Heute gegen 14 Uhr entdeckte eine Streife des polizeilichen Objektschutzes an der jüdischen Kindertagesstätte Gan Israel am Spandauer Damm in Berlin-Charlottenburg antisemitische Schmierereien. Unbekannte Hassverbrecher hatten die Fahrbahn vor der Kita, den Zaun und die Wände mit antisemitischen Parolen wie “Juden raus“, “Auschwitz”, “Weg hier”, “SS” und mit Hakenkreuzen beschmiert. Die darauf alarmierte Polizei entdeckte bei der Absuche des Tatorts ein eingeschlagenes Fenster und innerhalb der Kita einen verdächtigen Gegenstand, der durch Spezialisten des LKA als Rauchbombe indentifiziert wurde, die aber nicht zündete.

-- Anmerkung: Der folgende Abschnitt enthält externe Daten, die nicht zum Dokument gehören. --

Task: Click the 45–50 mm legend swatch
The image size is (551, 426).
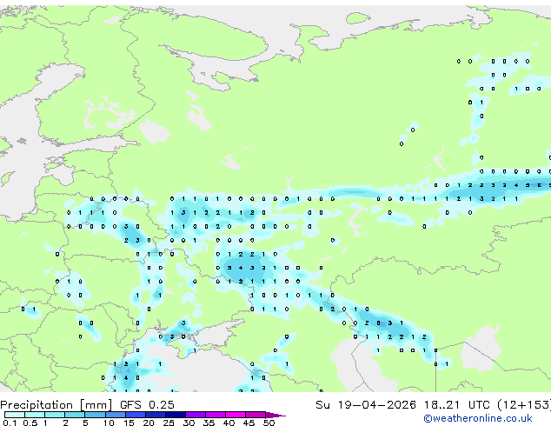Action: click(x=256, y=415)

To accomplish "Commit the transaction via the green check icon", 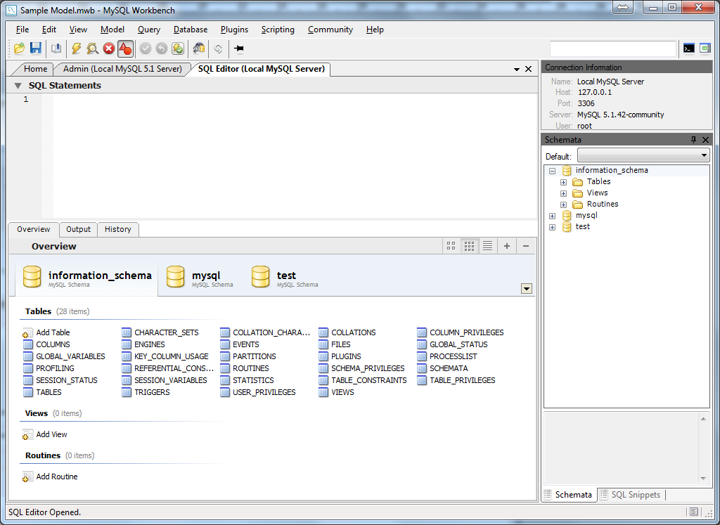I will point(145,48).
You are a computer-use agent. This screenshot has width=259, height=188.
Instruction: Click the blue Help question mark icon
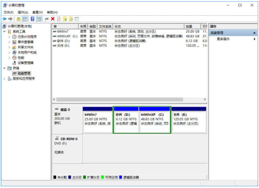(32, 19)
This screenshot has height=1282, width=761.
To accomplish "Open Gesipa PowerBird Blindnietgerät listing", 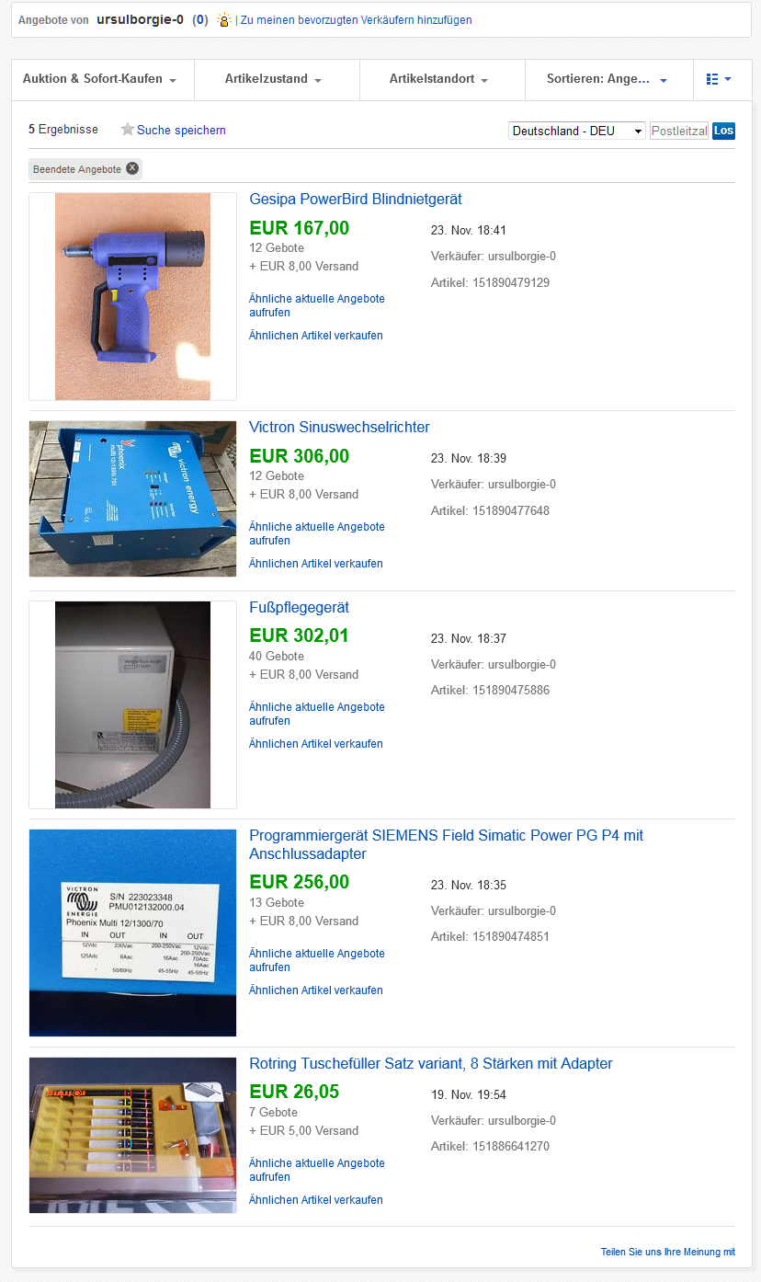I will pyautogui.click(x=356, y=200).
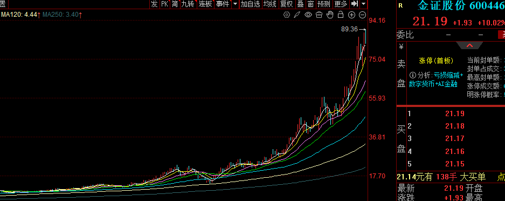The width and height of the screenshot is (505, 201).
Task: Select the 九转 indicator tab
Action: (188, 4)
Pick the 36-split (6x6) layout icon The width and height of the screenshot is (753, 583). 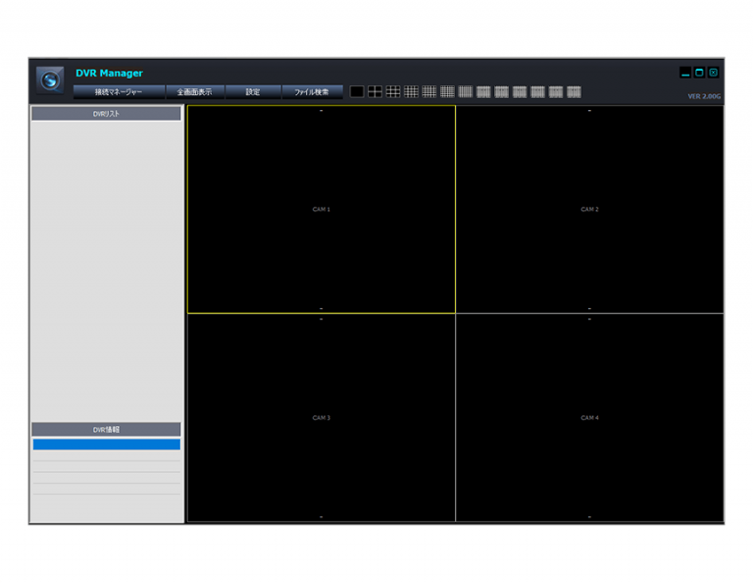[x=447, y=92]
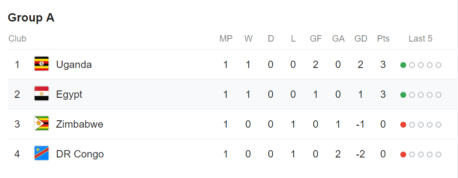The image size is (458, 178).
Task: Select the Zimbabwe team name
Action: pyautogui.click(x=80, y=125)
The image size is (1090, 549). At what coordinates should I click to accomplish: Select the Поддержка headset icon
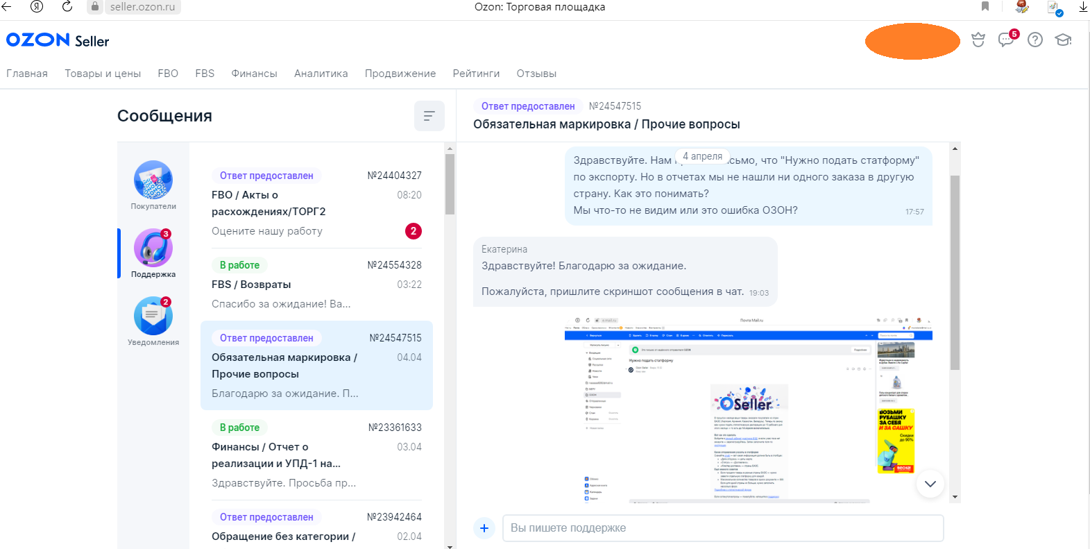point(153,248)
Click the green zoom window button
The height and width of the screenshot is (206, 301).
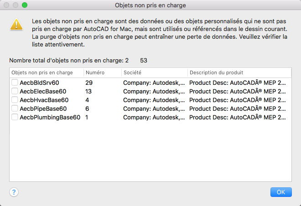click(x=25, y=5)
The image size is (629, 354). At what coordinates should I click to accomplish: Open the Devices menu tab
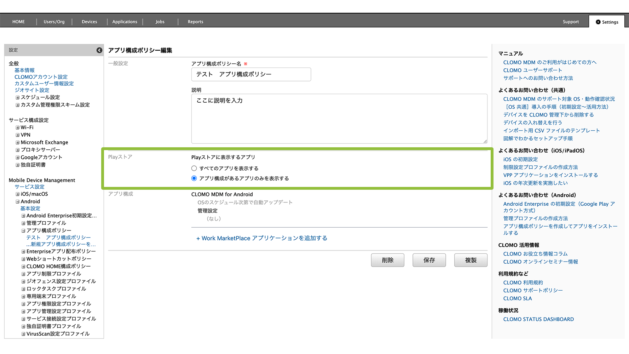click(x=89, y=22)
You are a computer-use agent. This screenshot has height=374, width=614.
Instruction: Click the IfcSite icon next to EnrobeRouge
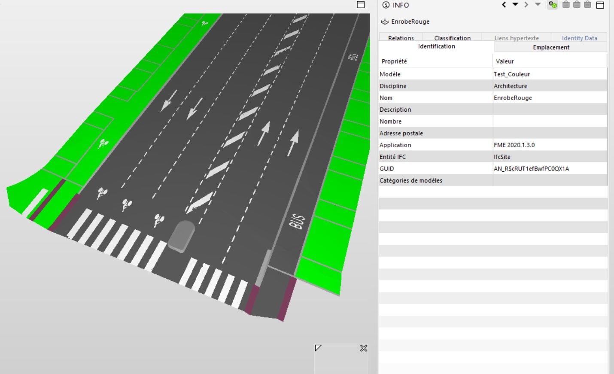385,21
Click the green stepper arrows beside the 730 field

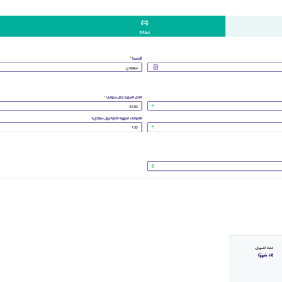153,128
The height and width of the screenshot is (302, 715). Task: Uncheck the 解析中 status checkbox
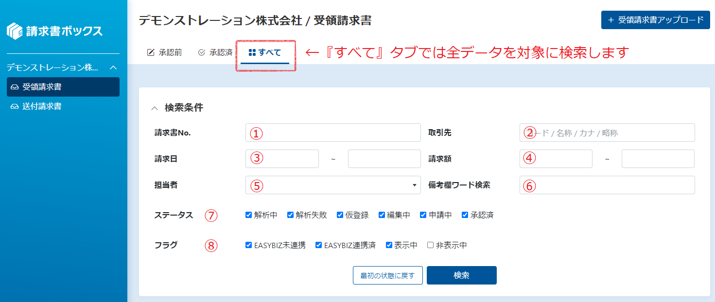[249, 215]
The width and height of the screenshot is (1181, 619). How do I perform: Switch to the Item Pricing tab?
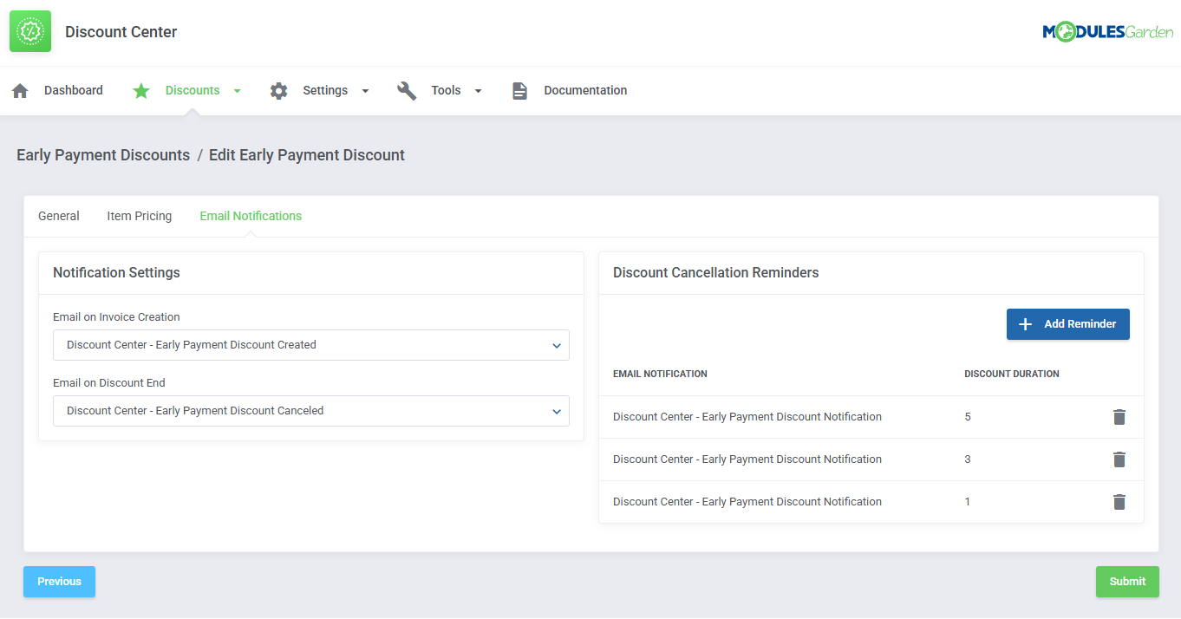[139, 215]
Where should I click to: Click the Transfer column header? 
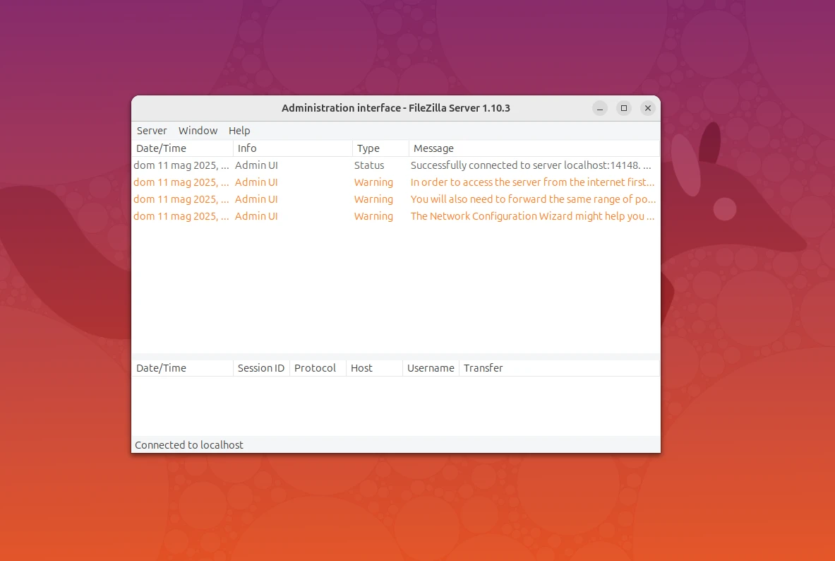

Dieser feige Anschlag macht leider erneut deutlich, daß das jüdische Leben in Berlin nicht genug geschützt wird. Stephan Kramer, von der jüdischen Gemeinde Berlin, kritisierte im RBB die mangelnden Sicherheitsmaßnahmen der Berliner Polizei. Der Träger der Kita hätte die Sicherheitsbehörden in der Vergangenheit mehrfach darauf hingewiesen, daß man mehr für die Sicherheit machen müsse. Doch der Senat reagierte nicht und erst jetzt, nach dem Anschlag, bequemt sich sich der Innensenator zu einem lauen Statement:
“Wir tun alles, um das Gebäude zu schützen und um der Täter habhaft zu werden.”